Nemotron 3 Super (expected H1 2026): With an estimated 100 billion parameters (10 billion active), this model targets enterprise applications and multi-agent collaboration, balancing performance and cost. It is expected to utilize advanced Latent MoE technology.
Nemotron 3 Ultra (expected H1 2026): The flagship model, projected to have 500 billion parameters (50 billion active), is aimed at complex inference, scientific research, and deep planning tasks. NVIDIA intends for Ultra to compete with closed-source models at the GPT-5 level.

Hybrid Mamba-Transformer Design

Nemotron 3 integrates Mamba (State Space Model), Transformer (attention mechanism), and MoE technologies. The Mamba architecture addresses the computational and memory demands of long input sequences, which can be a bottleneck for traditional Transformer models. Mamba processes content by compressing it into a fixed-size memory state, resulting in linear complexity concerning sequence length and faster inference speeds.

However, Mamba has limitations in complex logical reasoning or precise recall tasks. NVIDIA's solution is a hybrid approach:

Mamba layers: Handle extensive context information and long-term memory, optimizing VRAM usage.
Transformer layers: Positioned at key nodes to manage high-level logical reasoning and detailed recall tasks.

This hybrid design allows Nemotron 3 Nano to achieve a 1-million token context window while offering inference speeds four times faster than a pure Transformer model of comparable size.

The MoE architecture, which Nemotron 3 Nano utilizes with 128 "experts" within its 30-billion parameter structure, aims to improve efficiency by activating only a subset of the model's parameters for specific tasks, contrasting with traditional dense models that engage all neurons.

NVFP4 and Hardware Integration

NVIDIA's Nemotron 3 Super and Ultra models will use the NVFP4 format for training and inference. This format is natively supported by NVIDIA's upcoming Blackwell GPU architecture. NVFP4 compresses model size by 3.5 times compared to FP16 or BF16 while maintaining precision through a two-level scaling technique. This approach suggests that future 500-billion parameter models could operate with VRAM requirements similar to current 100-billion parameter models, but it necessitates the use of Blackwell graphics cards.

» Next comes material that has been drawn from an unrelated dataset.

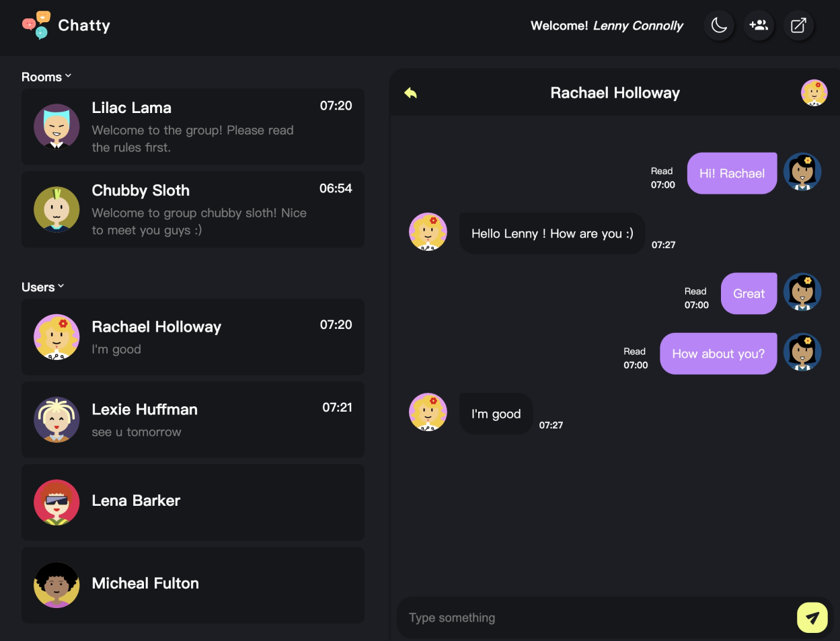The image size is (840, 641).
Task: Select Rachael Holloway in users list
Action: [x=193, y=337]
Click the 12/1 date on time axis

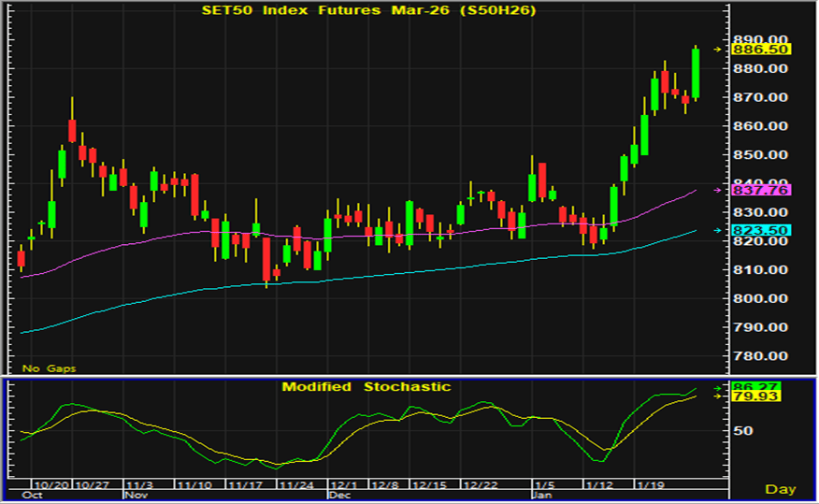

NVIDIA has also launched the "NeMo Gym" reinforcement learning laboratory and open-sourced its training data to provide developers with tools for building AI agents.

Strategic Implications

NVIDIA's entry into open-source model development with Nemotron 3 is viewed as a strategy to define future AI standards. By promoting the Mamba architecture, which benefits from NVIDIA's hardware optimization expertise, the company aims to encourage developers to build ecosystems around its GPUs. The NVFP4 format further reinforces this by tying advanced model performance to NVIDIA's Blackwell hardware.

This strategy aims to create a "closed-loop open ecosystem," where model weights are open-sourced, but optimal performance is achieved within NVIDIA's full-stack ecosystem, including its Blackwell GPUs, NVLink, NVFP4, CUDA, NeMo, TensorRT, and NIMs (Nvidia Inference Microservices).

According to information reviewed by toolmesh.ai, Nemotron 3 Nano (30B-A3B) currently ranks 120th on the text leaderboard with a score of 1328 and 47th among open-source models.